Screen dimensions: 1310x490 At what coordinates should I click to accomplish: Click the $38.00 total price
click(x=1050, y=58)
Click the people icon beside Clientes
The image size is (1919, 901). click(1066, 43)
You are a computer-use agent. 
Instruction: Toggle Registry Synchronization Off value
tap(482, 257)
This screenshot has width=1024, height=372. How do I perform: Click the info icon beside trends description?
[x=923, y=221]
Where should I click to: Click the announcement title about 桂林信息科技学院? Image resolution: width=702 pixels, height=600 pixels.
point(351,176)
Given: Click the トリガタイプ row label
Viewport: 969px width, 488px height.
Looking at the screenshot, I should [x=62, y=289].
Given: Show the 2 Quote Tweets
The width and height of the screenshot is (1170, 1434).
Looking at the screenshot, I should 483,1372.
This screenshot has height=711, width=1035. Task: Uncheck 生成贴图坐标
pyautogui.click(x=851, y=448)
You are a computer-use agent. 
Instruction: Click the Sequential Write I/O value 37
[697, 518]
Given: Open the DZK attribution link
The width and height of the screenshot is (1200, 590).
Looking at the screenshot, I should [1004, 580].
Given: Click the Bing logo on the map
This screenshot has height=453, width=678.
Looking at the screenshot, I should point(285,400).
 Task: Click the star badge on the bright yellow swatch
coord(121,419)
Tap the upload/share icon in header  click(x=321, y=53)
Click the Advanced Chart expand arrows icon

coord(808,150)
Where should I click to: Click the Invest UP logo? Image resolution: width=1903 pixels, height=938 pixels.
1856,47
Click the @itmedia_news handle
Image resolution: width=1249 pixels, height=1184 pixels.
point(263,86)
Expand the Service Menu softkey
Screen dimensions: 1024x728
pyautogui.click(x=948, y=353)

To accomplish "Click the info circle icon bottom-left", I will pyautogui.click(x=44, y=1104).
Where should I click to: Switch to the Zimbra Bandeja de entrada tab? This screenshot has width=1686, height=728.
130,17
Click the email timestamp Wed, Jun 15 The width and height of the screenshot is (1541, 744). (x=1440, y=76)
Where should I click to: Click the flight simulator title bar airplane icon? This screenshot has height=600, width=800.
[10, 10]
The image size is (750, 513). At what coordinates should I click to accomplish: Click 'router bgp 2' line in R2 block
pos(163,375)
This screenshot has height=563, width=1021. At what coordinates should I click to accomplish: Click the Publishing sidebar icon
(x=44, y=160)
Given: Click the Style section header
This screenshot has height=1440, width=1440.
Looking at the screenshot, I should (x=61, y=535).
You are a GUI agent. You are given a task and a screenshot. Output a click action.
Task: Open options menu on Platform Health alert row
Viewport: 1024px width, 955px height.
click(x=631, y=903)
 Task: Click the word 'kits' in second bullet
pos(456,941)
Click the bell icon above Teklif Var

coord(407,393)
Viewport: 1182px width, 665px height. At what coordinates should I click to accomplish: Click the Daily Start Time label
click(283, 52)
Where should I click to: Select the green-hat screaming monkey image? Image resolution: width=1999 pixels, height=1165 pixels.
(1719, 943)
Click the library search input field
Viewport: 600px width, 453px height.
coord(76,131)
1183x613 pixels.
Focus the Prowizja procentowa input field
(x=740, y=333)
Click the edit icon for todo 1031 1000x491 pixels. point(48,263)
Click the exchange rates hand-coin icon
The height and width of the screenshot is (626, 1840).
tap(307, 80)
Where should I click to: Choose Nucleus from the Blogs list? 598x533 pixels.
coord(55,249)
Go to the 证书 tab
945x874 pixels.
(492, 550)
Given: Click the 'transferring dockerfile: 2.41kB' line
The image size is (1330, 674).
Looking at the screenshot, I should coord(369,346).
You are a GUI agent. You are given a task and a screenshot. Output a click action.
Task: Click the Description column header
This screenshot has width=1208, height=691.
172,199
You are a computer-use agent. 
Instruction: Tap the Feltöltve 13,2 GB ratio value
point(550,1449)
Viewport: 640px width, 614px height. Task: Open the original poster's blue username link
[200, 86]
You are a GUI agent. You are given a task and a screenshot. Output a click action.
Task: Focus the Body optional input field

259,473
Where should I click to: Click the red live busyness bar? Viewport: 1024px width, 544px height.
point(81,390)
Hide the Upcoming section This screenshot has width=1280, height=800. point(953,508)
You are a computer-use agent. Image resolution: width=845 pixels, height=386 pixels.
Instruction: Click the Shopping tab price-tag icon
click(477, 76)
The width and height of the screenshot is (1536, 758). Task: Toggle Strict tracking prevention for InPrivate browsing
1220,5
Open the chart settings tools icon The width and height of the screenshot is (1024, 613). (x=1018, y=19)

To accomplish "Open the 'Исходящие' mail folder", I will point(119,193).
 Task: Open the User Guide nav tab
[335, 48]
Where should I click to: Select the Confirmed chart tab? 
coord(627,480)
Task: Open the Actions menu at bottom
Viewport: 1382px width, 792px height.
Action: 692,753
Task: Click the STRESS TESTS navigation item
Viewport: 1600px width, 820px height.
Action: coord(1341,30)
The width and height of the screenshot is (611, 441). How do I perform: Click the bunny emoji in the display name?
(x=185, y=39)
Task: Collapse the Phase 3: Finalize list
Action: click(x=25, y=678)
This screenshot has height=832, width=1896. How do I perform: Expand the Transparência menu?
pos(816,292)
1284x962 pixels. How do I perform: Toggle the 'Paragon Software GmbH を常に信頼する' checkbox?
· · ·
# WHAT IS NEEDED
Reproduce the material. Keep every word as written.

# EXERCISE ANSWER
Screen dimensions: 1310x490 At what coordinates should I click to accomplish: Click the $38.00 total price
click(x=1050, y=58)
Click the people icon beside Clientes
The image size is (1919, 901). click(1066, 43)
You are a computer-use agent. 
Instruction: Toggle Registry Synchronization Off value
tap(482, 257)
This screenshot has width=1024, height=372. How do I perform: Click the info icon beside trends description?
[x=923, y=221]
Where should I click to: Click the announcement title about 桂林信息科技学院? Image resolution: width=702 pixels, height=600 pixels.
point(351,176)
Given: Click the トリガタイプ row label
Viewport: 969px width, 488px height.
Looking at the screenshot, I should [x=62, y=289].
Given: Show the 2 Quote Tweets
The width and height of the screenshot is (1170, 1434).
Looking at the screenshot, I should 483,1372.
This screenshot has height=711, width=1035. Task: Uncheck 生成贴图坐标
pyautogui.click(x=851, y=448)
You are a computer-use agent. 
Instruction: Click the Sequential Write I/O value 37
[697, 518]
Given: Open the DZK attribution link
The width and height of the screenshot is (1200, 590).
Looking at the screenshot, I should [1004, 580].
Given: Click the Bing logo on the map
This screenshot has height=453, width=678.
Looking at the screenshot, I should point(285,400).
 Task: Click the star badge on the bright yellow swatch
coord(121,419)
Tap the upload/share icon in header  click(x=321, y=53)
Click the Advanced Chart expand arrows icon

coord(808,150)
Where should I click to: Click the Invest UP logo? Image resolution: width=1903 pixels, height=938 pixels.
1856,47
Click the @itmedia_news handle
Image resolution: width=1249 pixels, height=1184 pixels.
point(263,86)
Expand the Service Menu softkey
Screen dimensions: 1024x728
pyautogui.click(x=948, y=353)

To accomplish "Click the info circle icon bottom-left", I will pyautogui.click(x=44, y=1104).
Where should I click to: Switch to the Zimbra Bandeja de entrada tab? This screenshot has width=1686, height=728.
130,17
Click the email timestamp Wed, Jun 15 The width and height of the screenshot is (1541, 744). (x=1440, y=76)
Where should I click to: Click the flight simulator title bar airplane icon? This screenshot has height=600, width=800.
[10, 10]
The image size is (750, 513). At what coordinates should I click to accomplish: Click 'router bgp 2' line in R2 block
pos(163,375)
This screenshot has height=563, width=1021. At what coordinates should I click to accomplish: Click the Publishing sidebar icon
(x=44, y=160)
Given: Click the Style section header
This screenshot has height=1440, width=1440.
Looking at the screenshot, I should (x=61, y=535).
You are a GUI agent. You are given a task and a screenshot. Output a click action.
Task: Open options menu on Platform Health alert row
Viewport: 1024px width, 955px height.
click(x=631, y=903)
 Task: Click the word 'kits' in second bullet
pos(456,941)
Click the bell icon above Teklif Var

coord(407,393)
Viewport: 1182px width, 665px height. At what coordinates should I click to accomplish: Click the Daily Start Time label
click(283, 52)
Where should I click to: Select the green-hat screaming monkey image? Image resolution: width=1999 pixels, height=1165 pixels.
(1719, 943)
Click the library search input field
Viewport: 600px width, 453px height.
coord(76,131)
1183x613 pixels.
Focus the Prowizja procentowa input field
(x=740, y=333)
Click the edit icon for todo 1031 1000x491 pixels. point(48,263)
Click the exchange rates hand-coin icon
The height and width of the screenshot is (626, 1840).
tap(307, 80)
Where should I click to: Choose Nucleus from the Blogs list? 598x533 pixels.
coord(55,249)
Go to the 证书 tab
945x874 pixels.
(492, 550)
Given: Click the 'transferring dockerfile: 2.41kB' line
The image size is (1330, 674).
Looking at the screenshot, I should coord(369,346).
You are a GUI agent. You are given a task and a screenshot. Output a click action.
Task: Click the Description column header
This screenshot has width=1208, height=691.
172,199
You are a computer-use agent. 
Instruction: Tap the Feltöltve 13,2 GB ratio value
point(550,1449)
Viewport: 640px width, 614px height. Task: Open the original poster's blue username link
[200, 86]
You are a GUI agent. You are given a task and a screenshot. Output a click action.
Task: Focus the Body optional input field

259,473
Where should I click to: Click the red live busyness bar? Viewport: 1024px width, 544px height.
point(81,390)
Hide the Upcoming section This screenshot has width=1280, height=800. point(953,508)
You are a computer-use agent. Image resolution: width=845 pixels, height=386 pixels.
Instruction: Click the Shopping tab price-tag icon
click(477, 76)
The width and height of the screenshot is (1536, 758). Task: Toggle Strict tracking prevention for InPrivate browsing
1220,5
Open the chart settings tools icon The width and height of the screenshot is (1024, 613). (x=1018, y=19)

To accomplish "Open the 'Исходящие' mail folder", I will point(119,193).
 Task: Open the User Guide nav tab
[335, 48]
Where should I click to: Select the Confirmed chart tab? 
coord(627,480)
Task: Open the Actions menu at bottom
Viewport: 1382px width, 792px height.
Action: 692,753
Task: Click the STRESS TESTS navigation item
Viewport: 1600px width, 820px height.
Action: coord(1341,30)
The width and height of the screenshot is (611, 441). How do I perform: Click the bunny emoji in the display name?
(x=185, y=39)
Task: Collapse the Phase 3: Finalize list
Action: click(x=25, y=678)
This screenshot has height=832, width=1896. How do I perform: Expand the Transparência menu?
pos(816,292)
1284x962 pixels. How do I perform: Toggle the 'Paragon Software GmbH を常に信頼する' checkbox?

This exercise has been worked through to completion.